**Ausgewählter Auszug**
- - - - - - -

Gute Bildung beginnt früh. Wir werden die Städte und Gemeinden beim bedarfsgerechten Ausbau der Betreuung von unter Dreijährigen unterstützen. Wir werden hochwertige Angebote schaffen, in denen jedes Kind individuell gefördert wird. In den Kindertageseinrichtungen sollen auch Erziehungsberatung mit Angeboten zur Familienhilfe und Gesundheitsvorsorge verbunden werden. Und wir wollen, dass der Besuch der Kindertagesstätte schrittweise für alle Kinder gebührenfrei wird. Ich bin überzeugt: Wenn wir mehr in Betreuung und Bildung investieren, nutzt dies Kindern und Eltern wesentlich mehr als ein Betreuungsgeld.
Derzeit wird in der Politik heftig über das Gesundheitssystem diskutiert. Bundesgesundheitsminister Philipp Rösler möchte die Kopfpauschale einführen. Was halten Sie von diesem Plan?

- - - - - - -

**Erfasste Daten**
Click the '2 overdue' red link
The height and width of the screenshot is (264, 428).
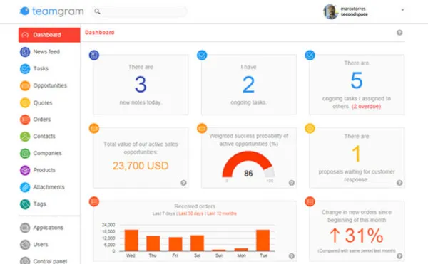tap(366, 107)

- - - - - - -

**Ziel der Übung**
Gib den Abschnitt des Auszugs, der mit den Worten „Derzeit wird in“ beginnt und mit „von diesem Plan?“ endet, erneut wieder. Ersetze dabei „Kopfpauschale“ durch „Bürgerversicherung“. Arbeite ausschließlich mit dem Auszug.

**Gelöste Aufgabe**
Derzeit wird in der Politik heftig über das Gesundheitssystem diskutiert. Bundesgesundheitsminister Philipp Rösler möchte die Bürgerversicherung einführen. Was halten Sie von diesem Plan?